To reach the summit of the Bell Rock, an unmarked and challenging trail must be followed. The easier trail reaches a small plateau on the northwest face.

Sedona is said to have gained its New Age community in 1987 when hundreds of devotees gathered to watch the top of the rock which was supposed to crack open and allow a spacecraft to fly out. When that did not happen, and no little Martians made their appearance, nobody left disappointed. The legend continues to this day and the new date was set for 4044.


As we climbed to higher elevations to reach Sedona, at 4,350 feet, we stopped at the magnificent Chapel of the Holy Cross, surrounded by red rock buttes. The Roman Catholic Chapel was completed in 1956 and was built into the red rock within the Coconino National Forest. A wealthy local rancher, inspired by the Empire State Building, commissioned this chapel carved into stone. It has since become the most visited point in the area.

Climbing to the top, it was an awe-inspiring experience for me not only because the surrounding rocks and landscape were breathtaking and you could see so far away across the land from the top, but because I wanted to light three candles in the memories of my mother, my mother-in-law, and my dad, and I wanted to pray. I do not know if it was the mountain desert heat and the intense sun, or the solemnity of the moment, but I felt light-headed and had a slight vertigo looking into the chasm below.









Sedona revealed itself like a precious desert flower, colorful, artsy, hippy, in a crystal vortex of shops and restaurants, art galleries, and green gullies overlooking more red rocks like giants made of intricate and broken bricks peppered with juniper trees in the inimitable green of the waxy desert leaves. Unusual cacti decorated spaces with intense yellow, red, and fuchsia flowers, interspersed with hippy art.

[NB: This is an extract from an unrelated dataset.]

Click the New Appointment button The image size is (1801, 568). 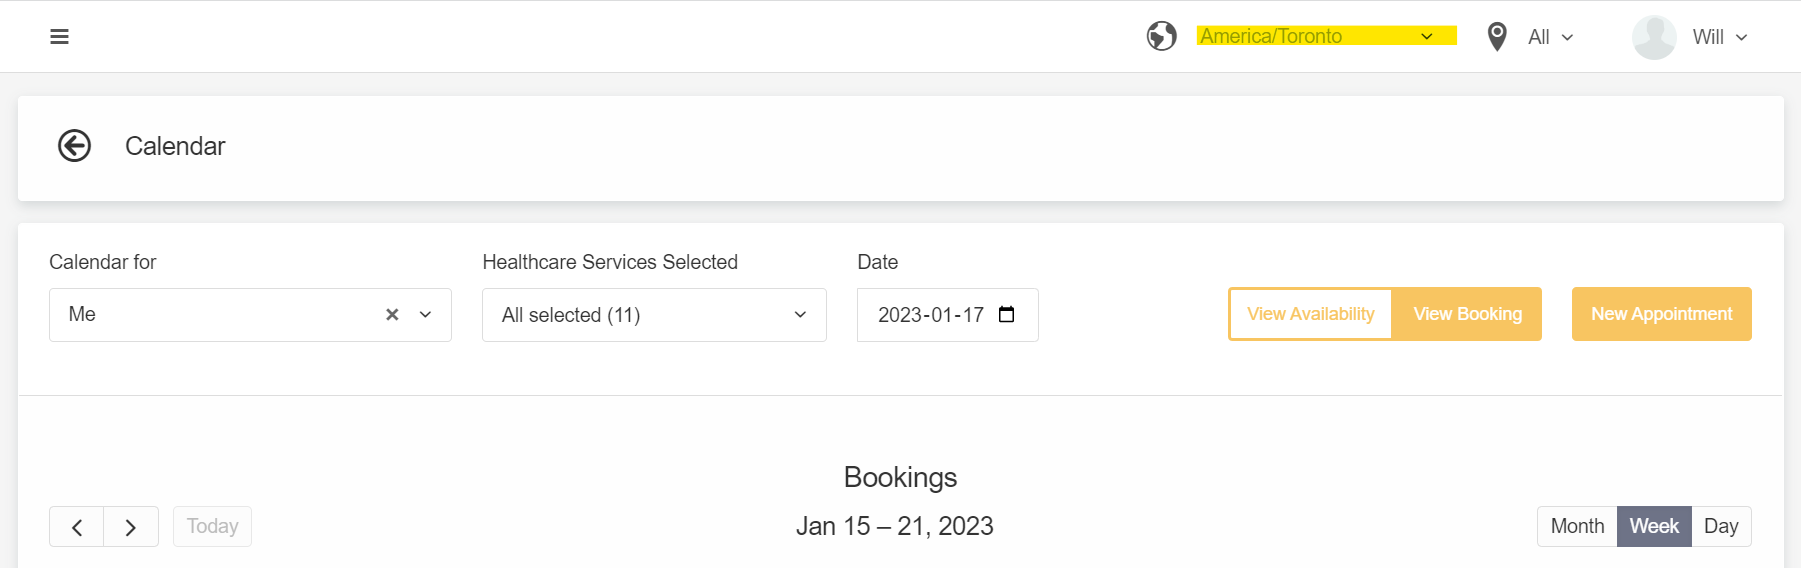(1661, 314)
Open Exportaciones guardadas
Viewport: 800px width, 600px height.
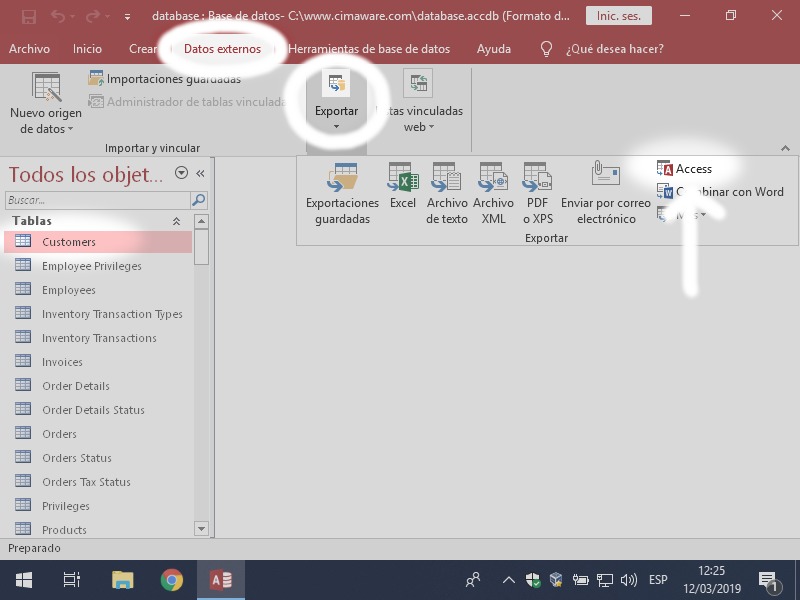tap(342, 187)
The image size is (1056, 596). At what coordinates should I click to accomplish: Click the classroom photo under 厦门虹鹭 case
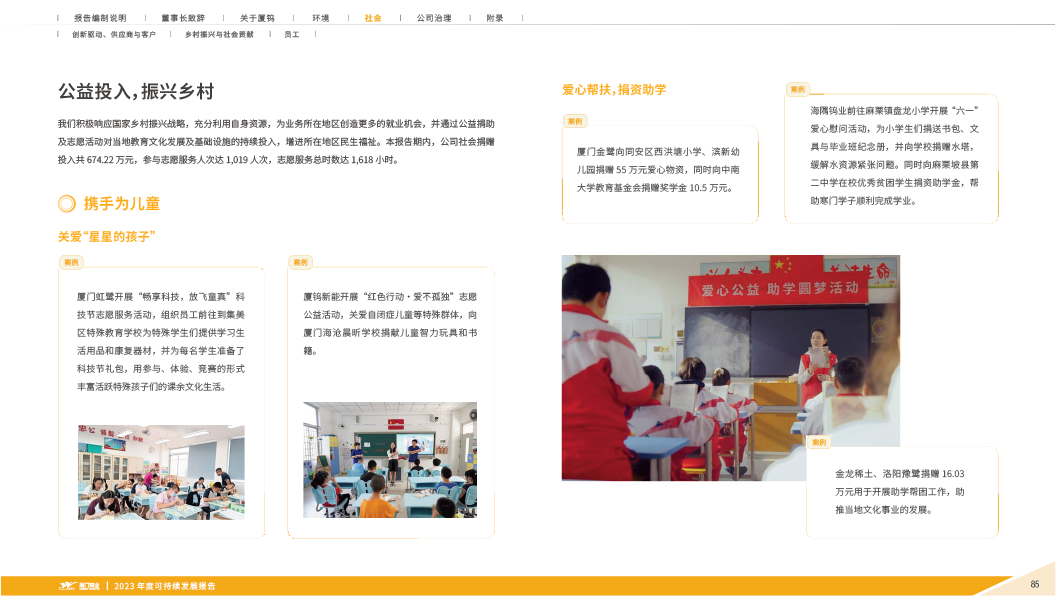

                                                      Sedona seen from its highest point

 



TO BE CONTINUED

 

1 comment:

  1. Excellent article and photos. I speak as one who lived and worked in Phoenix, Arizona for several years, and have had many subsequent visits after we relocated to Kansas. My late father-in-law lived in Tucson and we visited there a lot, plus he would take us on trips to Nogales and on into Mexico. Your words describe eloquently and accurately the Arizona landscape and way of life. Great photos too.